▶ [Written task 1]: In the article on the new UT Dallas semiconductor center, transcribe everything from "UTD Aims To" down to "in North Texas.".
▶ [Written task 2]: List every application the UT Dallas semiconductor center article names for microelectronic devices that can operate in harsh environments.
▶ [Written task 3]:
Answer these questions using the article on the UT Dallas semiconductor center:
(a) Which institute is CHESS the first initiative of?
(b) Who is the director of CHESS?
(c) What are semiconductor chips typically made from?

▶ [Text to read]:
───

UTD Aims To Strengthen Semiconductor Tech, Trade with New Hubs – The University of Texas at Dallas

Electronics that will be launched into space or used in military operations need to operate reliably under the most challenging conditions. The University of Texas at Dallas has opened a new research center to advance semiconductor technology and test electronics in this highly specialized field.
The Center for Harsh Environment Semiconductors and Systems (CHESS) addresses a demand for materials and devices that can withstand extreme temperatures, radiation and extreme mechanical conditions. CHESS is the first initiative of UT Dallas’ new North Texas Semiconductor Institute (NTxSI), which aims to accelerate semiconductor innovation, entrepreneurship and workforce development in North Texas.
Dr. Manuel Quevedo-Lopez, director of CHESS, said microelectronic devices capable of operating in harsh environments are vital for national defense in applications such as quantum computing; resilient networks and communication systems; resilient electrical grids; autonomous vehicles; space exploration; and hypersonic weapons, which travel beyond Mach 5, five times faster than the speed of sound (Mach 1).
“Harsh-environment electronics research has become key in industry and national security, and the demand for expertise in this area is growing. CHESS brings together experts who can advance the technology and solve challenges in this highly specialized area,” said Quevedo-Lopez, department head of materials science and engineering and the TI Distinguished University Chair in Nanoelectronics in the Erik Jonsson School of Engineering and Computer Science.
Semiconductor chips — also called semiconductors, microchips or integrated circuits — process, store and receive information. Typically made from thin slices of silicon, one chip can include tens of billions of transistors, or electrical switches, in an area smaller than a fingernail. Extreme heat or radiation can cause a semiconductor to fail.

───

▶ [Data block]:
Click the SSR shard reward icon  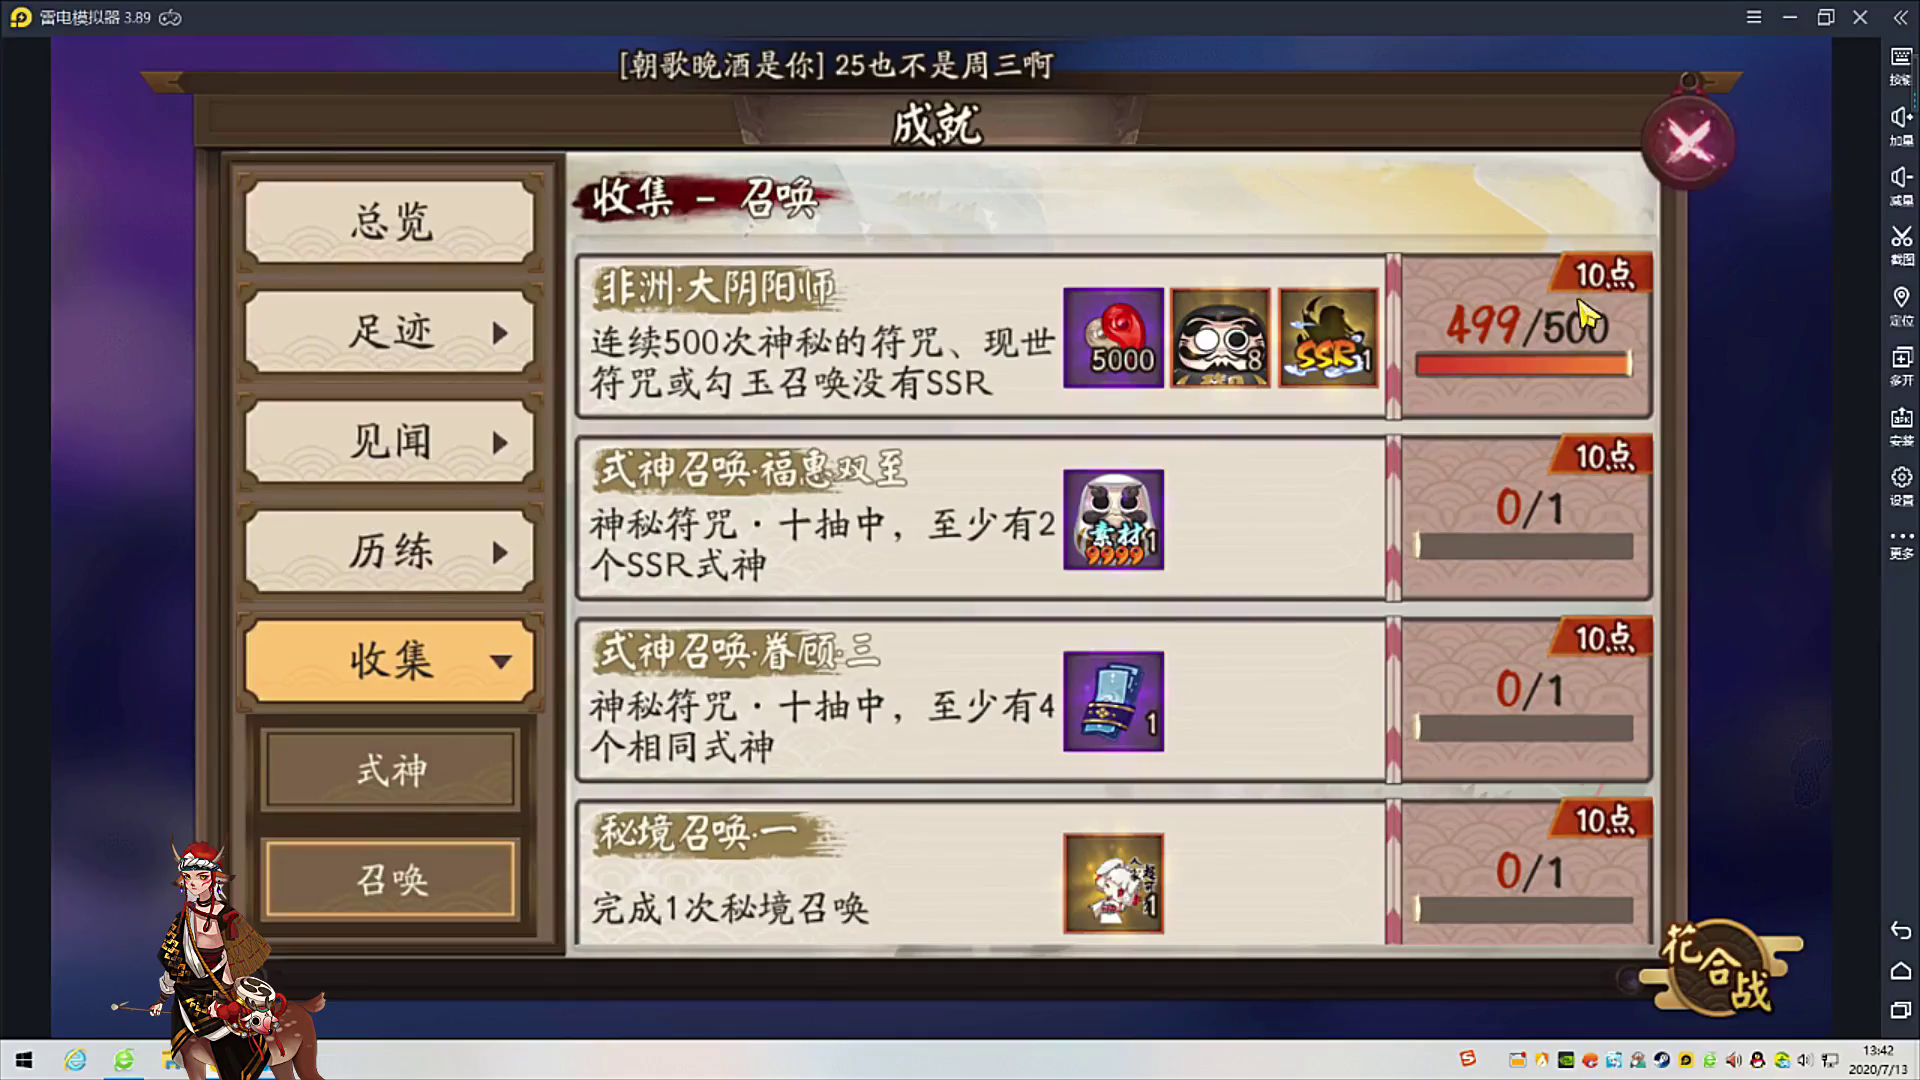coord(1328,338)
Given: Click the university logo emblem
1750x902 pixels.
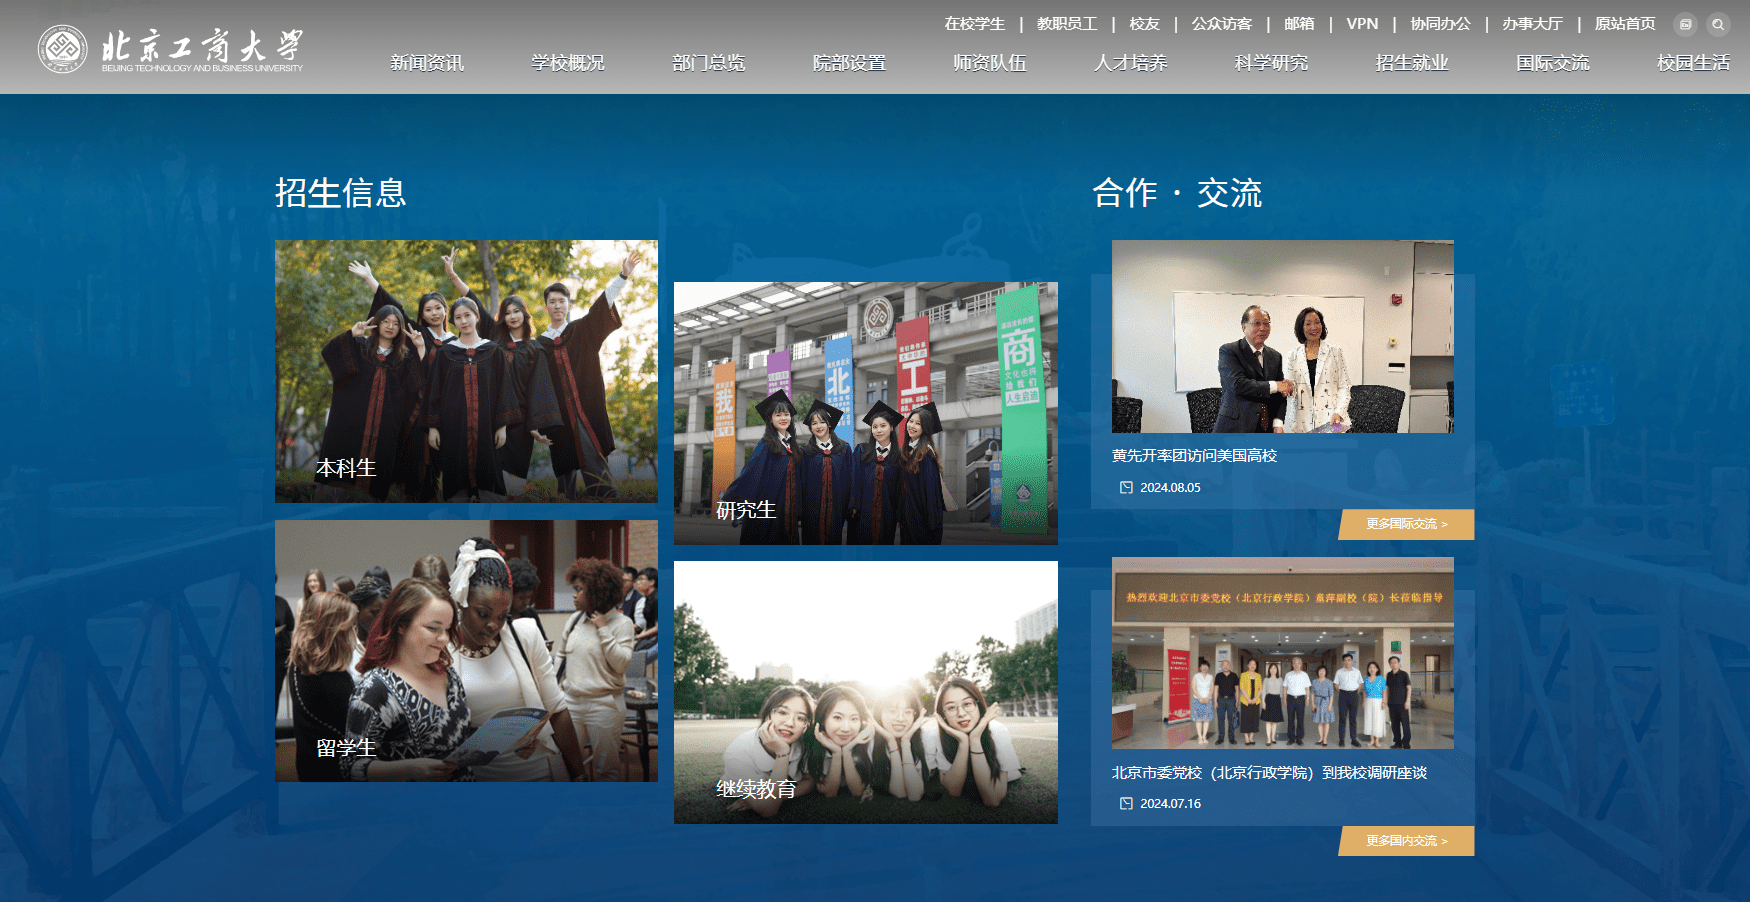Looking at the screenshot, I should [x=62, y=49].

───

▶ [Full solution 1]:
UTD Aims To Strengthen Semiconductor Tech, Trade with New Hubs – The University of Texas at Dallas

Electronics that will be launched into space or used in military operations need to operate reliably under the most challenging conditions. The University of Texas at Dallas has opened a new research center to advance semiconductor technology and test electronics in this highly specialized field.
The Center for Harsh Environment Semiconductors and Systems (CHESS) addresses a demand for materials and devices that can withstand extreme temperatures, radiation and extreme mechanical conditions. CHESS is the first initiative of UT Dallas’ new North Texas Semiconductor Institute (NTxSI), which aims to accelerate semiconductor innovation, entrepreneurship and workforce development in North Texas.

▶ [Full solution 2]:
quantum computing
resilient networks and communication systems
resilient electrical grids
autonomous vehicles
space exploration
hypersonic weapons

▶ [Full solution 3]:
(a) UT Dallas' new North Texas Semiconductor Institute (NTxSI)
(b) Dr. Manuel Quevedo-Lopez
(c) Thin slices of silicon